Therefore, along with improving the performance, ASAP improves write endurance of NVM by improving coalescing. However, ASAP incurs additional cost in creating undo records before updating memory speculatively. On average, number of PM reads increases by 5.3% in ASAP over HOPS.



Figure 9: Sensitivity study of different number of cores



Figure 10: PB occupancy averages and 99th percentile. Bars plot the average, and the line caps show the 99th percentile.

### B. Sensitivity studies

*Number of cores.* One of the key design goals for ASAP is to scale to larger servers. In that aspect, we evaluate the performance of ASAP and HOPS for *release persistency* by varying the number of cores. We varied the number of software threads in the applications accordingly. We fix the number of MCs to 2.

For a single thread, on average, ASAP improves performance by 18% over HOPS. With a single thread, there are no cross-thread dependencies. ASAP's improvement in throughput can be attributed to eager flushing, which allows concurrent flushes to both the MCs. ASAP is therefore able to utilize the system bandwidth better than HOPS.

ASAP scales better than HOPS as the number of cores increases. Due to limited space, we show the scalability for workloads that scale best (P-ART) and worst (Skiplist) along with the average in Figure 9. On average, ASAP achieves a speedup of  $1.18\times$ ,  $1.79\times$ ,  $2.51\times$  and  $2.85\times$ with 1, 2, 4 and 8 threads over a single thread of HOPS. HOPS is only able to achieve a speedup of  $1.36\times$ ,  $1.94\times$ and  $2.15\times$  by increasing the threads to 2, 4 and 8. As the number of cores increases, the probability of crossthread dependencies increases. HOPS falls off when the number of cores is increased because of its inefficiency in handling cross-thread dependencies. HOPS stalls frequently as it employs conservative flushing. ASAP on the other hand, avoids stalls as it employs eager flushing to flush writes from dependent threads early.
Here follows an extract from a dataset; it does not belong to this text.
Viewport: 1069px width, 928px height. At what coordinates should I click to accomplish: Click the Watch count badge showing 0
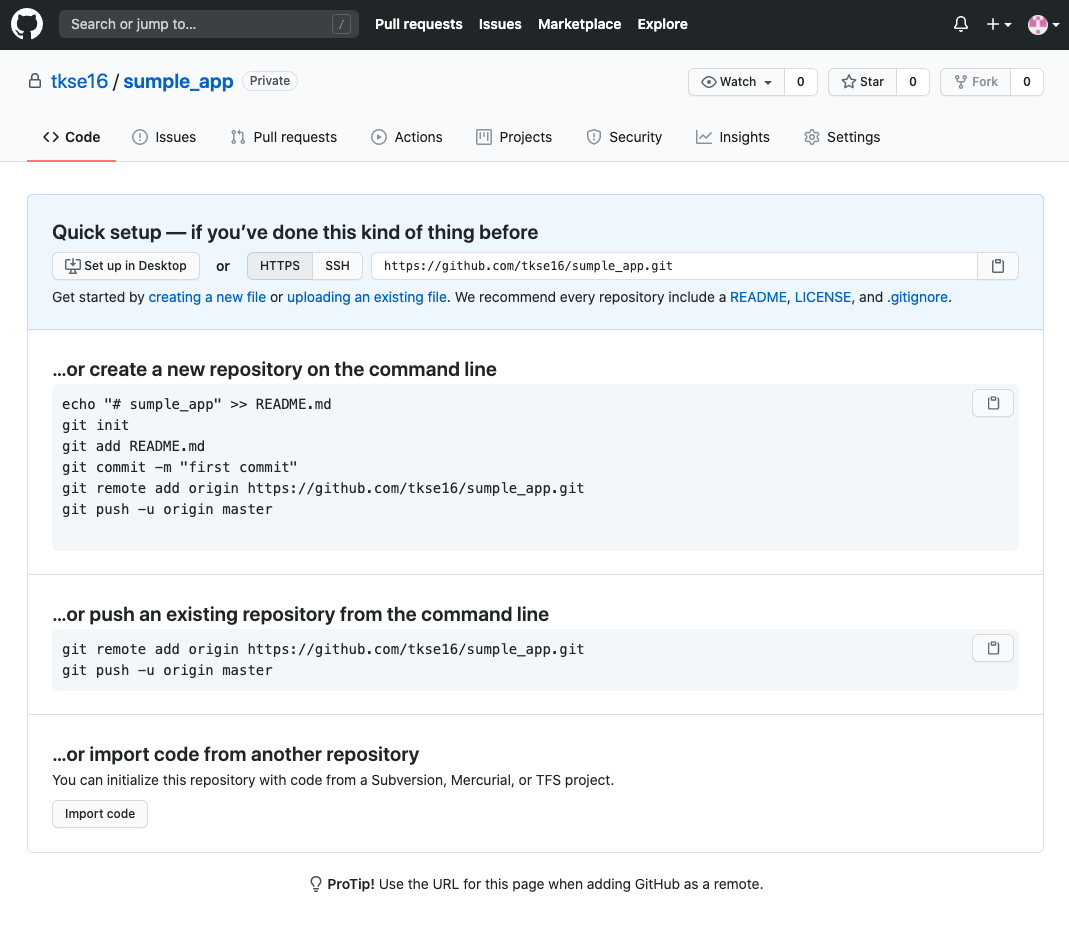[x=801, y=81]
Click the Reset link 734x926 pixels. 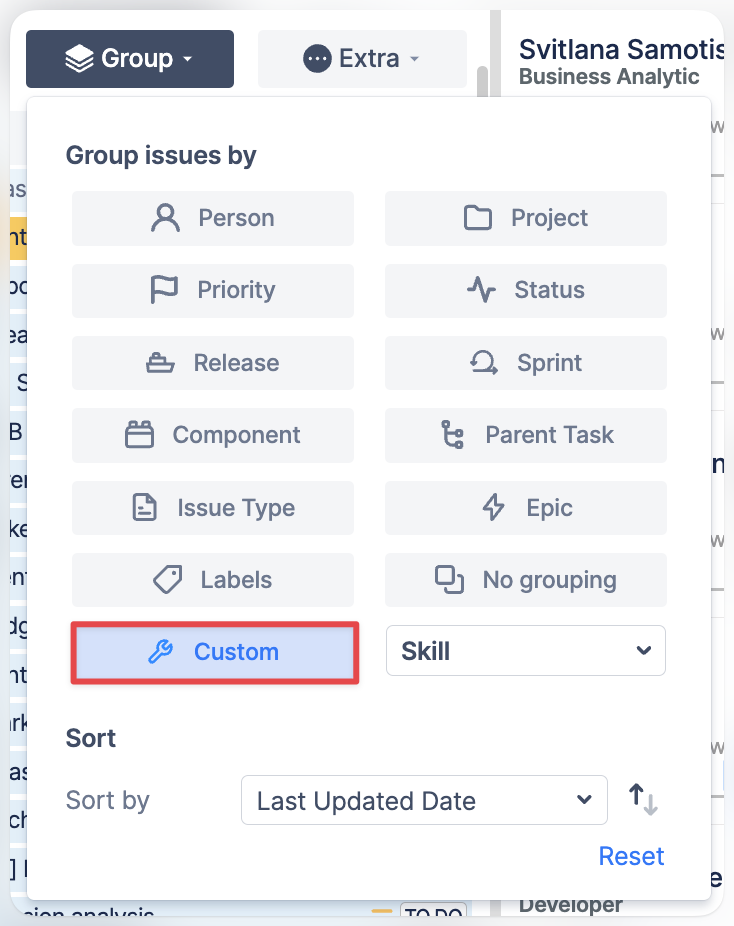pos(631,856)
**PB and RT occupancy** Buffer sizes are crucial for two reasons: (1) it determines the cost (area, power) of implementing the design changes, and (2) it impacts the maximum performance achievable. ASAP adds 3 buffers in the form of PBs, ETs and RTs. ETs are very small since they neither



Figure 12: System bandwidth utilization

store addresses nor data. We study the occupancy of PBs and RTs to understand their impact on performance.

Figure 10 plots the average and  $99^{th}$  percentile occupancies of the PBs in HOPS and ASAP. Since ASAP flushes writes eagerly, writes are queued for less time in the PB, leading to lower occupancy. Both the average and the  $99^{th}$ percentile occupancy are much lower in ASAP. Although we simulate performance with 32 entry PB, we expect to observe similar performance with smaller PBs.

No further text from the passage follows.